Local business owner Mike Davidov, pictured to the left, was one of many area merchants ticketed for the display of an A-frame sign on the sidewalk in front of his business.

"A-frame signs are an important way for local businesses to advertise," said Millman. "I am pleased that the Department of Sanitation has recognized the value of these signs to local merchants."


Millman Introduces Legislation to Reform Public Authorities

Assemblywoman Millman kicked off the new session in Albany by introducing a bill that would begin to hold the autonomous public authorities accountable by limiting the terms of governor-appointed board members. Under current law, governor-appointed board members can continue their tenure on the board even after the appointing governor's term expires.

Public authorities were created as an independent revenue-generating mechanism in order to borrow money for a specific public purpose without public approval and for a limited period of time. There are over 800 public authorities in New York State and by 2006 these authorities had incurred $129 billion in debt.

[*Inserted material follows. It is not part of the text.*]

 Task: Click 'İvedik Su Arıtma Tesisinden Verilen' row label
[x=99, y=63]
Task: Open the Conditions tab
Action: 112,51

Recently, the New York State Thruway Authority chose to increase tolls on the thruway without proof of the need to raise tolls and without the consent of the governor.

"Clearly, many of New York's public authorities have run amok and reform is needed," stated Millman. "This bill, along with its companion bill in the Senate, will ensure that outgoing governors cannot stack the membership of our public authorities with political appointees for years beyond their terms."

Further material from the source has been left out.